[syslog-ng] [RFC] value-pairs and key rewriting

Fri May 27 17:07:21 CEST 2011

Hi!

A while ago, I posted a proposal about key rewriting for
value-pairs. Today I'm happy to announce that I have some half-baked
code, and a couple of ideas on how to proceed.

Below, I'll share a few technical details about the current
implementation, its limits, and my idea of the way forward.

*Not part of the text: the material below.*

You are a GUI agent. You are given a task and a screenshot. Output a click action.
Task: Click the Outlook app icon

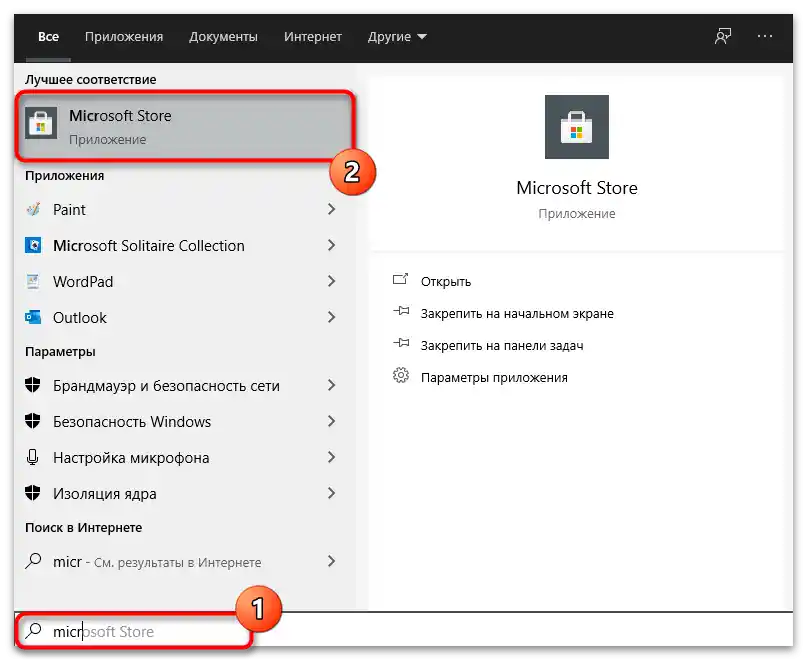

To reiterate, this is roughly the syntax I described earlier:

> The way I imagine it, is something like this:
>
> value-pairs (
>   scope("selected-macros" "nv-pairs")
>   rekey(
>     regexp("^\.SDATA\.(.*)" "sd.$1")
>     prefix(".secevt.*" "events")
>     prefix("[A-Z]*" "syslog.")
>   )
> )

As of this writing, this is what's implemented:

value-pairs(
  scope("everything")
  rekey(
    add_prefix(".classifier.*" ".syslog-ng")
    shift(".sdata.*" 1)
    add_prefix(".*" "private")
  )
)

After constructing the full scope of keys to work with, value-pairs()
will iterate over them, and apply all the rekey transformations in the
order listed.

The two available transformation functions are:

* add-prefix(glob, prefix): with which one can match keys based on a
  shell glob, and add a prefix to them.
* shift(glob, amount): with which one can shift the matched keys a few
  bytes.

This means that given a structure like the following:

{
 ".classifier.rule_id": "foobar",
 ".sdata.foo": "bar",
 ".sdata.bar": "baz",
 ".my-stuff.this": "that"
}

.classifier.rule_id will first be transformed to
.syslog-ng.classifier.rule-id (due to the first rule), it doesn't match
the second, and the third transforms it again to
private.syslog-ng.classifier.rule-id.

The second doesn't match the first, the next will transform it to
sdata.foo, and then it doesn't match the last rule anymore. Same goes
for the third item in our list.

The last item only matches the third rule, so it will be transformed
into private.my-stuff.this.

That's about it!

In the near future, I want to implement two more transform functions:

* replace(prefix, new_prefix): which takes two strings, and if a key
  starts with prefix, it will be replaced by new_prefix (they can be of
  different length).
* regexp(pattern, replace): Which does pretty much the same as
  replace(), but instead of matching on a prefix, does a whole PCRE
  match and replace.

Performance
===========

Performance is not the greatest, but I haven't measured yet, so
everything below should be taken with a grain of salt.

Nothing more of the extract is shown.